[Saved entries]

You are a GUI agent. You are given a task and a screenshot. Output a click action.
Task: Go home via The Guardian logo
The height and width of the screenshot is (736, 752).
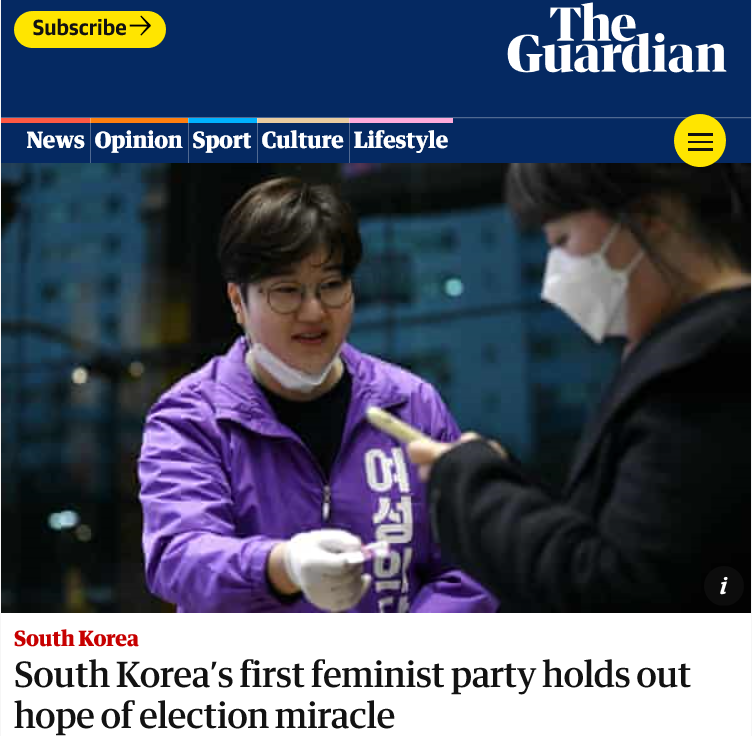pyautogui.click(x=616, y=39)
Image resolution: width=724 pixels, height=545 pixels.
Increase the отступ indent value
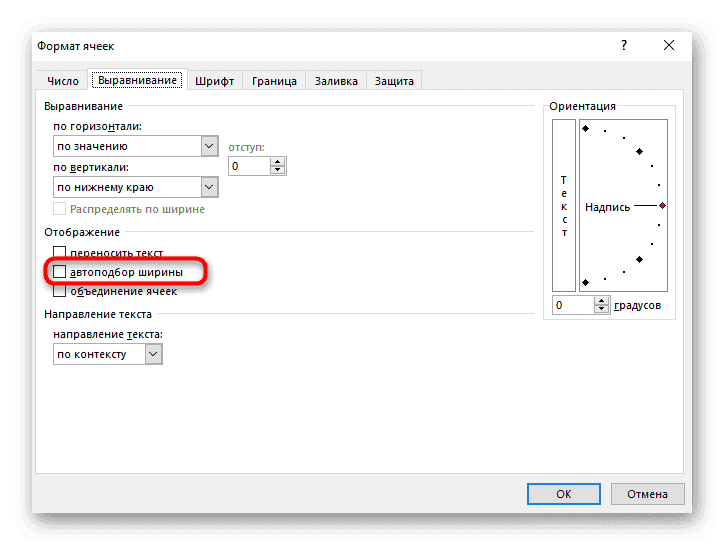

...

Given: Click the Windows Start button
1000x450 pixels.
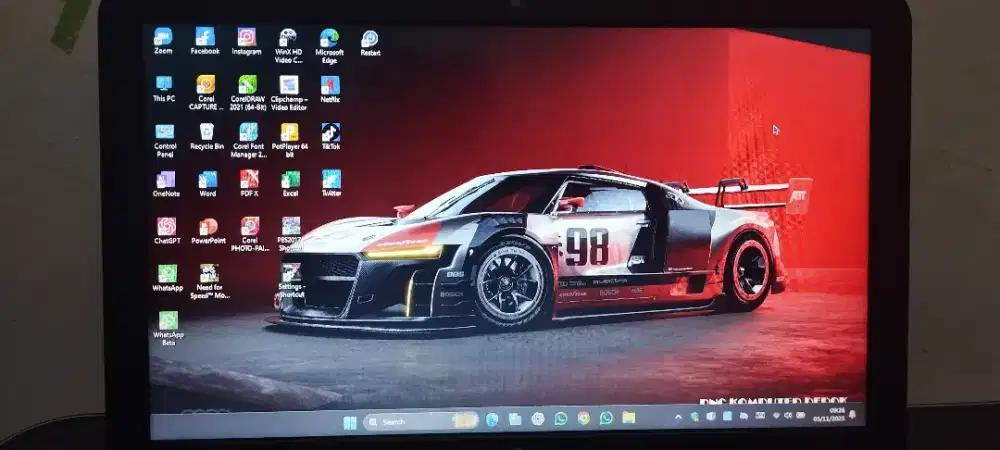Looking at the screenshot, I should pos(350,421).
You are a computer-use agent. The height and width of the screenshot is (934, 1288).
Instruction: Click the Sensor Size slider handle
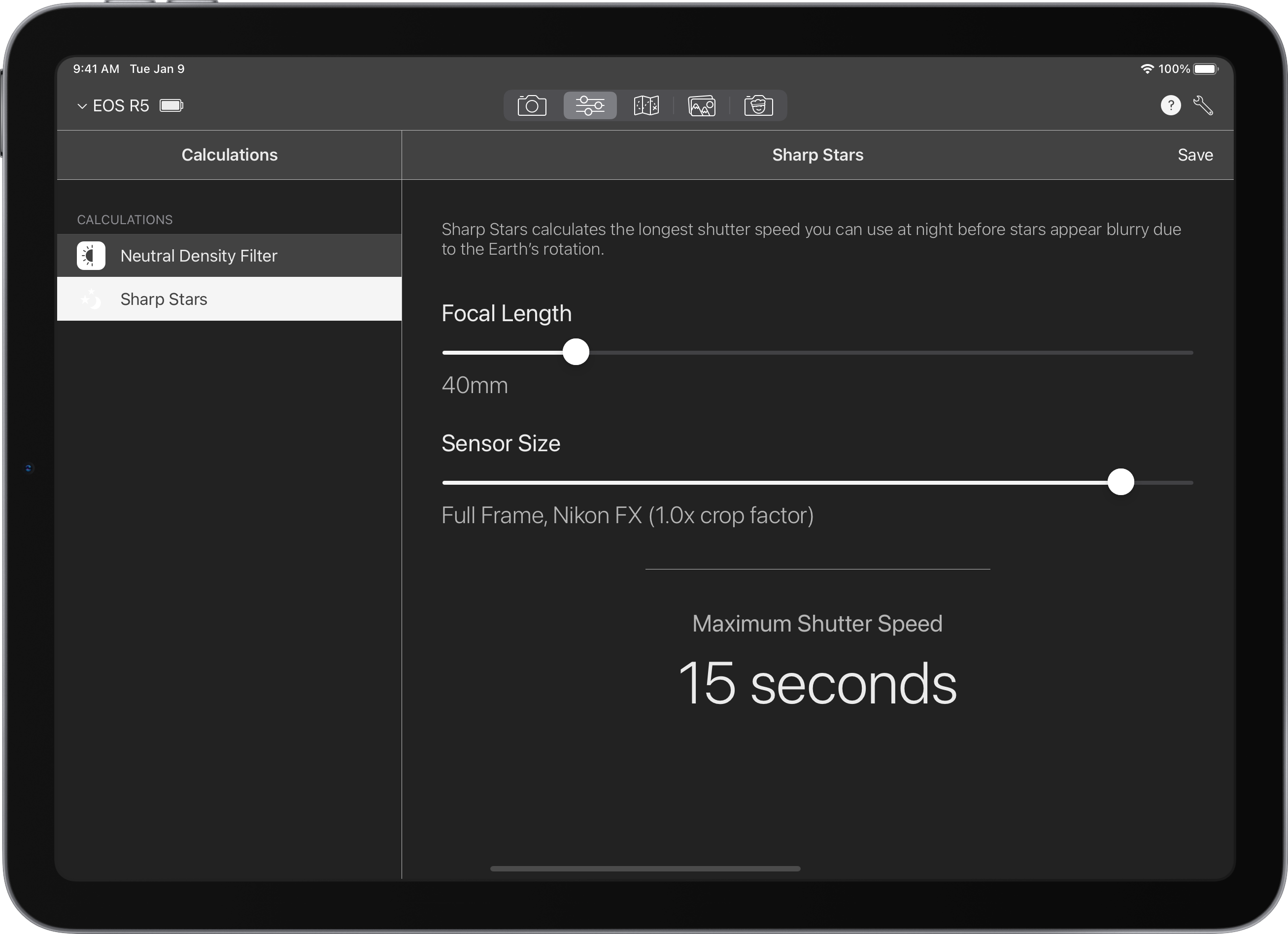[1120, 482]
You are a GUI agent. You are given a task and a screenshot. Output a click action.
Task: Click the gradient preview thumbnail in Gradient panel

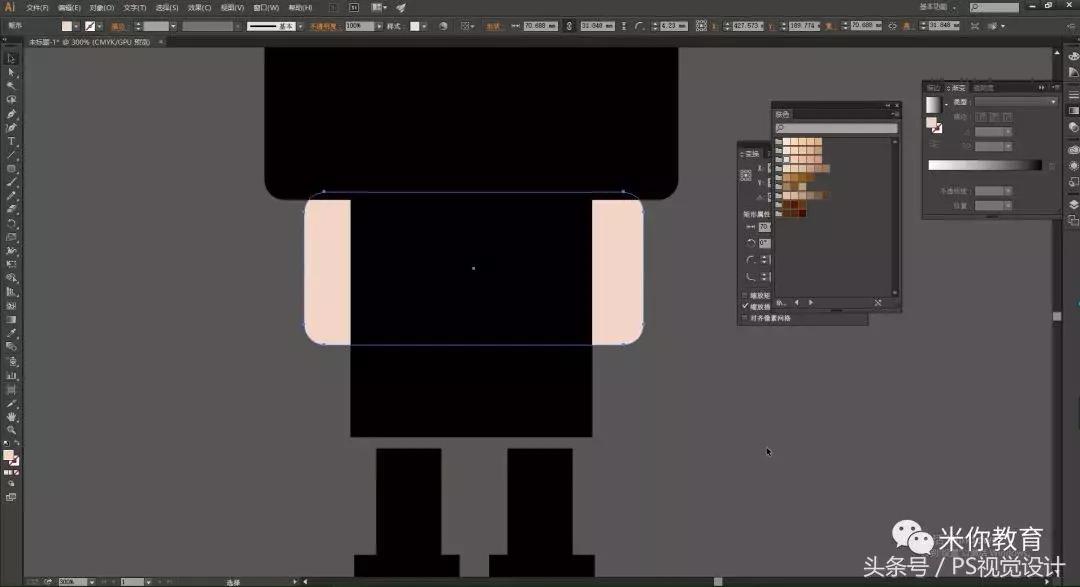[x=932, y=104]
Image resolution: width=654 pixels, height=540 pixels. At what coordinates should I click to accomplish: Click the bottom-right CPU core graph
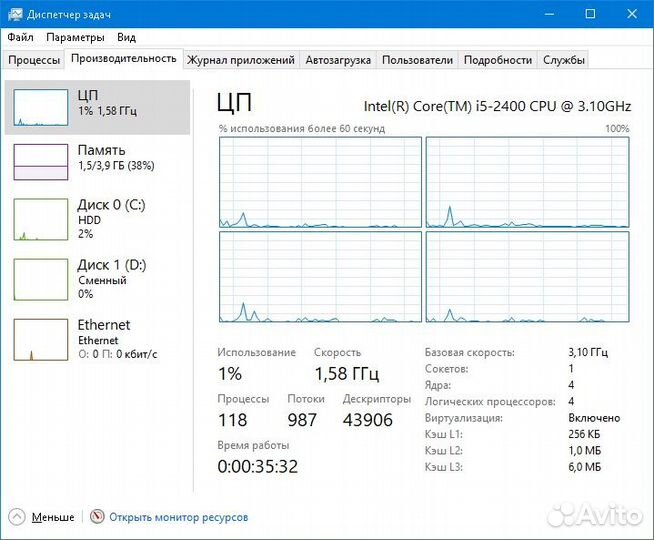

...

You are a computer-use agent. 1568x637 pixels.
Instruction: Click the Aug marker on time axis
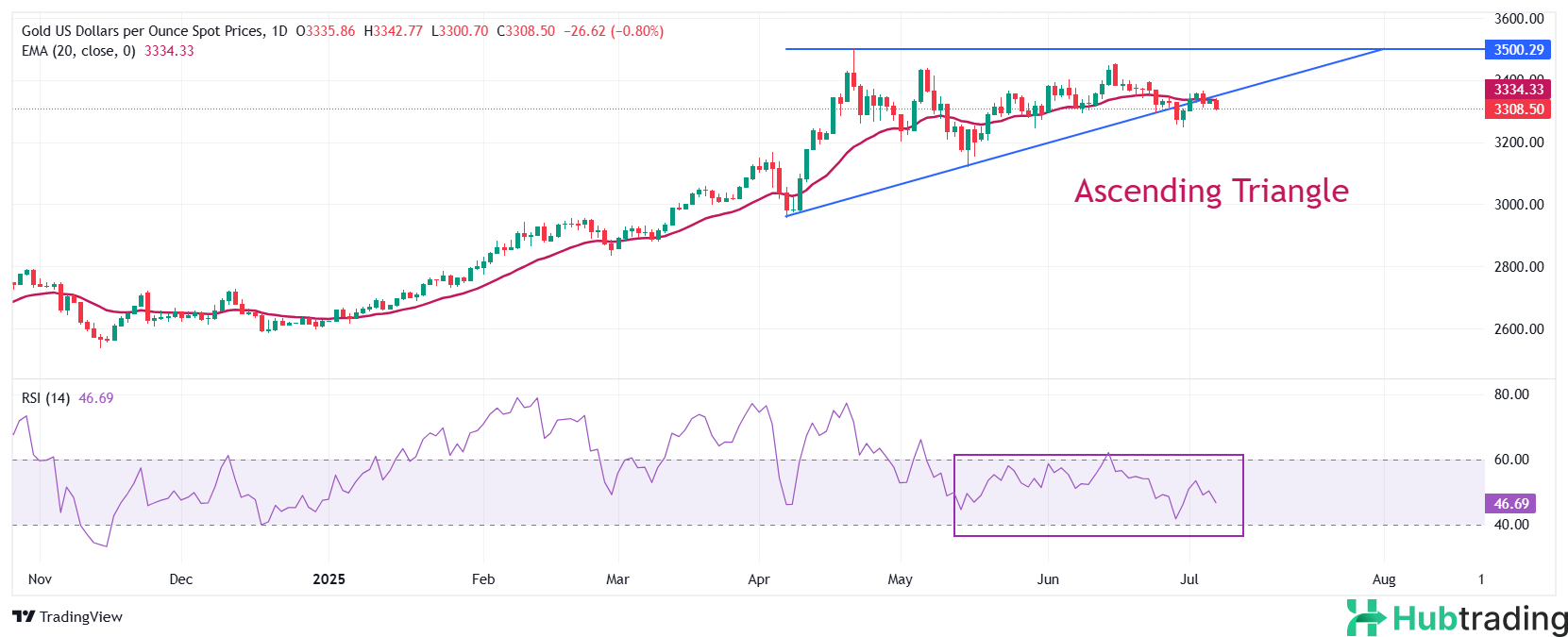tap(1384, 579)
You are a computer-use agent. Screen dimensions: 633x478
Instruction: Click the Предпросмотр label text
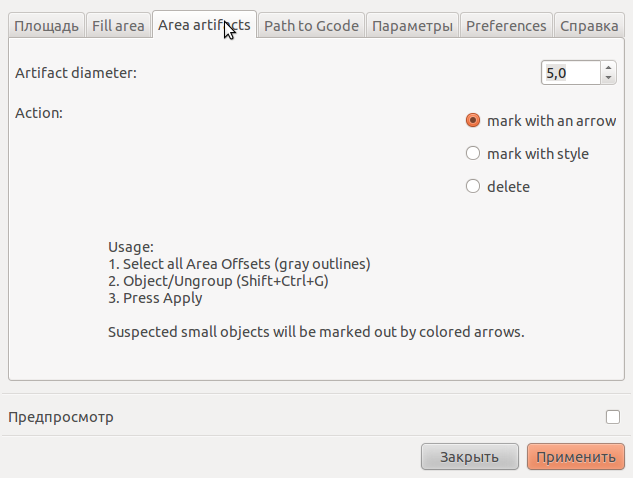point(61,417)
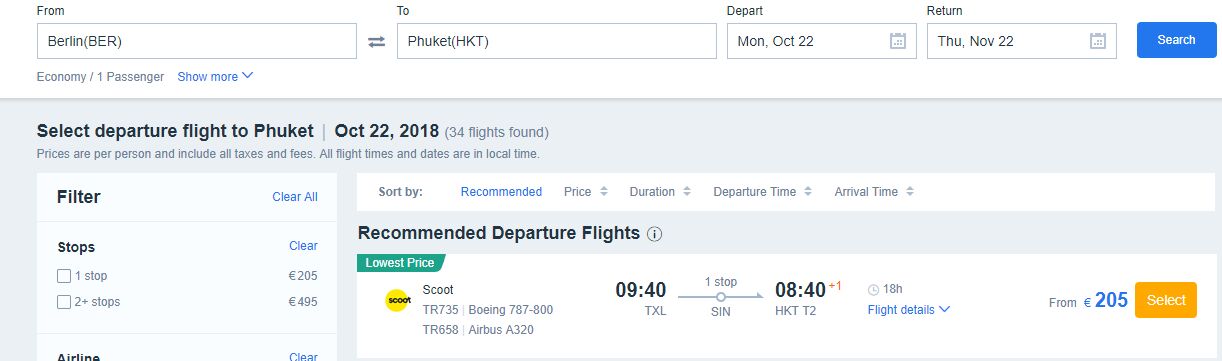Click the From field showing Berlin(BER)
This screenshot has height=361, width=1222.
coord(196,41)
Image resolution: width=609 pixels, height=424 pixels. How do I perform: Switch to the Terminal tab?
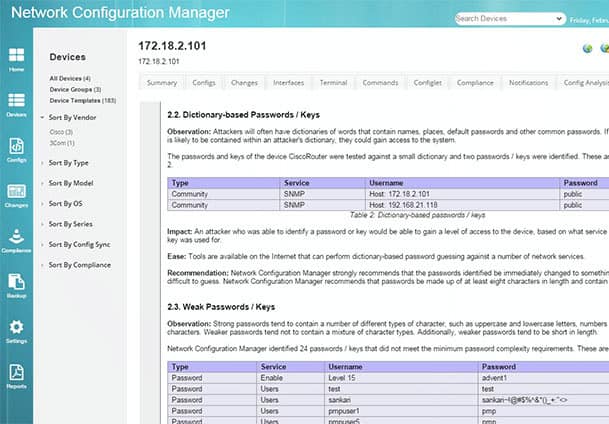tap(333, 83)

▶ [Exercise directions] Select the lines from the entries that include the word "computer".

▶ [Answer space]
You are a computer-use agent. The height and width of the screenshot is (934, 1288).
You are a computer-use agent. 1568x637 pixels.
You are a computer-use agent. Screen dimensions: 633x478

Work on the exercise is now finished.